The Great Stink

Clare Clark's debut novel, The Great Stink (2005), probably needs an advisory label--something on the order of "Do not read while eating dinner" or the like.  Most of the novel, after all, takes place in the malodorous London sewers, and the characters frequently find themselves wading through human excrement (among other things).  But the stench isn't incidental to the novel's intent; if anything, despite the presence of several other historical markers--the toshers, the Crimean War, the occasional real person--London's all-pervasive stink constitutes the novel's key sign of historical difference [1]. While neo-Victorian fiction frequently heads to the literal gutter in order to find alternatives to stereotypical straight-laced, upper-class, sexually-repressed Victorian types, it rarely spends the entire novel there; slums, sewers, and other downmarket sites frequently serve as the "realistic" contrasts to "hypocritical" bourgeois and upper-class environs.  Although The Great Stink occasionally revels in the democratic potential of scatology--"the knobbles and lumps of rich and poor jostling and rubbing along together, faces turned up to the sky," muses one character (13)--Clark is ultimately less interested in puncturing received views of the Victorians and more interested in London's atmosphere.  Everything and everyone, we are informed, stinks.   And bleeds, leaks, decays, and so on.  The novel defines the whole world by what it spews.   

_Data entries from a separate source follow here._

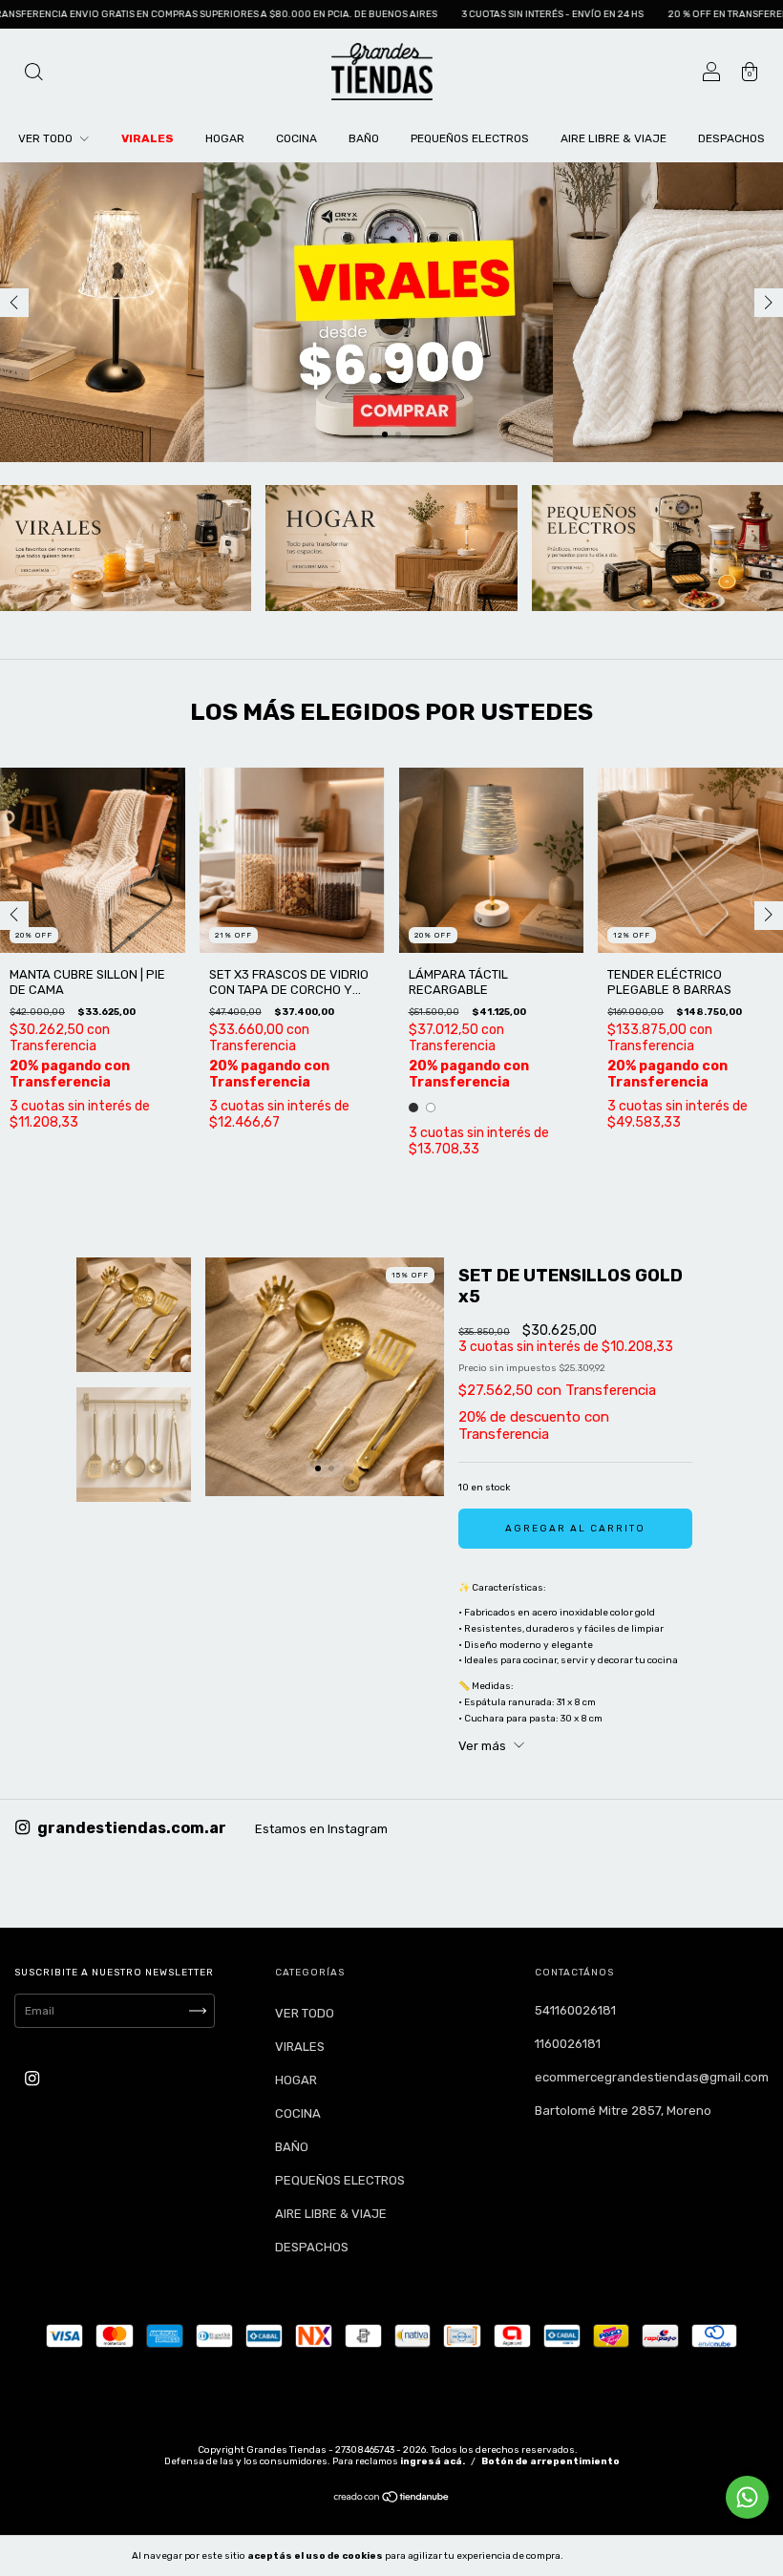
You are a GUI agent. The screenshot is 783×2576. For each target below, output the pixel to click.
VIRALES (147, 138)
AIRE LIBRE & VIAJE (614, 138)
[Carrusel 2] (391, 548)
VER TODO (46, 138)
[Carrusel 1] (391, 312)
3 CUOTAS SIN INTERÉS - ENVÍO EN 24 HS (469, 14)
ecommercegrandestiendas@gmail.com (652, 2077)
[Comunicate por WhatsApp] (747, 2497)
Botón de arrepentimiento (550, 2461)
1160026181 (568, 2044)
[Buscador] (33, 74)
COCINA (296, 138)
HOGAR (224, 138)
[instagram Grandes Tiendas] (32, 2078)
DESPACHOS (731, 138)
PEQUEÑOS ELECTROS (470, 138)
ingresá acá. (432, 2461)
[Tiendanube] (392, 2499)
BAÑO (364, 138)
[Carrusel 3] (657, 548)
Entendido (615, 2555)
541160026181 (575, 2010)
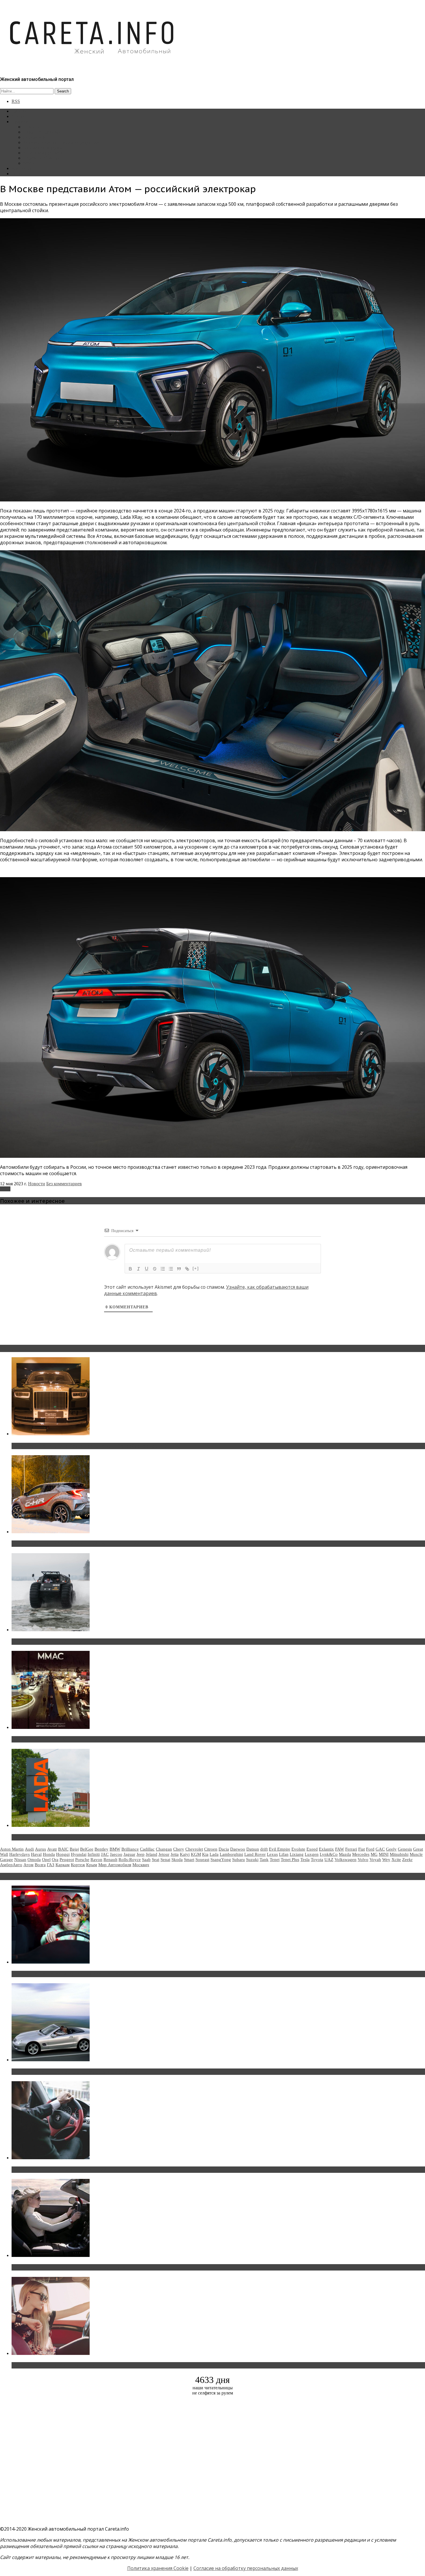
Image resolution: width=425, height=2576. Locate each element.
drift (264, 1849)
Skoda (177, 1859)
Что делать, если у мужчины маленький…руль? (68, 2169)
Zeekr (407, 1859)
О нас (17, 173)
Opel (46, 1859)
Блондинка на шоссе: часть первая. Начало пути (68, 2267)
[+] (196, 1268)
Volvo (363, 1859)
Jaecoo (116, 1854)
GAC (380, 1849)
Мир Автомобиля (114, 1864)
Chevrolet (194, 1849)
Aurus (40, 1849)
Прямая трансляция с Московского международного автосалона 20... (92, 1739)
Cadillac (147, 1849)
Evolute (298, 1849)
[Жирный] (130, 1268)
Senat (165, 1859)
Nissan (20, 1859)
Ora (55, 1859)
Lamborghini (231, 1854)
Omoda (34, 1859)
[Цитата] (179, 1268)
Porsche (82, 1859)
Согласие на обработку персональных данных (245, 2568)
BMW (115, 1849)
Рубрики (20, 121)
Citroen (210, 1849)
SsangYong (220, 1859)
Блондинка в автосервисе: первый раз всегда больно (74, 1974)
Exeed (312, 1849)
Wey (386, 1859)
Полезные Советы (41, 157)
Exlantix (326, 1849)
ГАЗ (50, 1864)
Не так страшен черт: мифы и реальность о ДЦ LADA (74, 1837)
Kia (205, 1854)
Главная (19, 111)
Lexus (272, 1854)
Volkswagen (345, 1859)
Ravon (96, 1859)
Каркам (63, 1864)
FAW (339, 1849)
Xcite (396, 1859)
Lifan (284, 1854)
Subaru (238, 1859)
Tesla (305, 1859)
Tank (264, 1859)
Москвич (140, 1864)
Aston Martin (12, 1849)
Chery (178, 1849)
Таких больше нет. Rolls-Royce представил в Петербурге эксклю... (89, 1446)
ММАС (30, 163)
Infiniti (94, 1854)
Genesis (405, 1849)
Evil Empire (279, 1849)
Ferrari (351, 1849)
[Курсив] (138, 1268)
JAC (105, 1854)
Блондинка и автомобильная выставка (57, 2365)
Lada (214, 1854)
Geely (391, 1849)
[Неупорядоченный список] (171, 1268)
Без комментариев (64, 1183)
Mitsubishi (399, 1854)
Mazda (345, 1854)
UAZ (328, 1859)
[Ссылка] (187, 1268)
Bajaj (74, 1849)
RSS (16, 101)
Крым (91, 1864)
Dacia (224, 1849)
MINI (384, 1854)
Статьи (18, 116)
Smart (189, 1859)
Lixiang (297, 1854)
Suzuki (252, 1859)
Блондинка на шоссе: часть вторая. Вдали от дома (71, 2071)
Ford (370, 1849)
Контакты (21, 168)
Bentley (101, 1849)
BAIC (63, 1849)
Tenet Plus (290, 1859)
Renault (110, 1859)
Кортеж (78, 1864)
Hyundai (78, 1854)
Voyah (375, 1859)
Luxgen (312, 1854)
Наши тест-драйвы (41, 131)
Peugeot (67, 1859)
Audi (29, 1849)
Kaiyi (185, 1854)
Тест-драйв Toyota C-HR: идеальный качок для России (75, 1543)
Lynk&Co (329, 1854)
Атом (5, 1188)
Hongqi (63, 1854)
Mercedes (360, 1854)
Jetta (175, 1854)
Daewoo (237, 1849)
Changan (164, 1849)
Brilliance (130, 1849)
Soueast (202, 1859)
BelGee (86, 1849)
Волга (40, 1864)
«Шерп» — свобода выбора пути (50, 1641)
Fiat (361, 1849)
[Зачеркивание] (155, 1268)
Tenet (275, 1859)
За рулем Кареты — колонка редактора (61, 142)
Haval (36, 1854)
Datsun (252, 1849)
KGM (196, 1854)
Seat (155, 1859)
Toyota (317, 1859)
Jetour (163, 1854)
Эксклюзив (34, 137)
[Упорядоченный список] (163, 1268)
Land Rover (255, 1854)
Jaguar (129, 1854)
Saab (146, 1859)
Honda (49, 1854)
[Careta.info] (92, 64)
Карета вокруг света (43, 152)
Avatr (52, 1849)
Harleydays (19, 1854)
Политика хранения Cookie (158, 2568)
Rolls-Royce (130, 1859)
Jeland (151, 1854)
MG (374, 1854)
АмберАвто (11, 1864)
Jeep (140, 1854)
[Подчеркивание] (147, 1268)
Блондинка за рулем (42, 147)
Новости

London's stench is, in many ways, the most interesting thing about the book.  In theory, The Great Stink is a multi-plot thriller.  Plot one features William May, a Crimean War veteran who suffers from what we would call post-traumatic stress disorder; while May has found some measure of psychological respite by working on Joseph Bazalgette's project for a new sewer system, he frequently finds himself overwhelmed by the need to cut himself.  The increasingly troubled May, who finds the sewers an excellent place to bleed in, runs afoul of a dishonest superior, Mr. Hawke, especially after torpedoing Hawke's arrangement with a local brickmaker.  The brickmaker turns up very dead (in the sewers, of course) some time after May threatens to kill him (oh, dear--didn't May ever watch L&O?) and, to nobody's very great surprise, the by-now institutionalized May finds himself framed for the death. 

Meanwhile, in plot two, a tosher (someone who searches the sewers for saleable items) named Tom makes a good part of his living selling sewer rats for sport; dogs fighting are out, but dogs killing rats remain in.  In the course of his business, Tom runs into a shady sort known only as the Captain, along with a somewhat odd-looking mutt.   Tom, in an unusual burst of emotion, falls for the dog, whom he names Lady, and trains her to be a world-class ratter; the Captain, an obsessive gambler, offers Tom 100 guineas for her but only pays 40.  And thus, Tom goes on his quest for vengeance (not to mention his dog)...a quest which just happens to mesh with the quest to free William May.

As thrillers go, The Great Stink fails to raise pulse rates: the plotting is somewhat lackadaisical and the connection between the two plots ultimately too incidental.  The villain, moreover, is such a stock character that he practically twirls his mustachios.  (Readers may welcome the decided note of ambiguity at the end, however.)  Clark is better on the plot's historical ornaments, such as ratting, sewer construction, the hulks, and insane asylums.  Overall, if the story eventually falters, fans of neo-Victorian fiction should enjoy the novel's unsalubrious atmosphere--albeit not while eating. 

[1] Claire Tomalin uses a similar technique in her recent biography of Samuel Pepys.  Stench and scatology frequently find a home in neo-eighteenth century fiction and film, where unruly bodies tend to be far more welcome--or, at least, are more openly on display.  (The difference in this respect between The Madness of King George and its neo-Victorian counterpart, Mrs. Brown, is instructive.)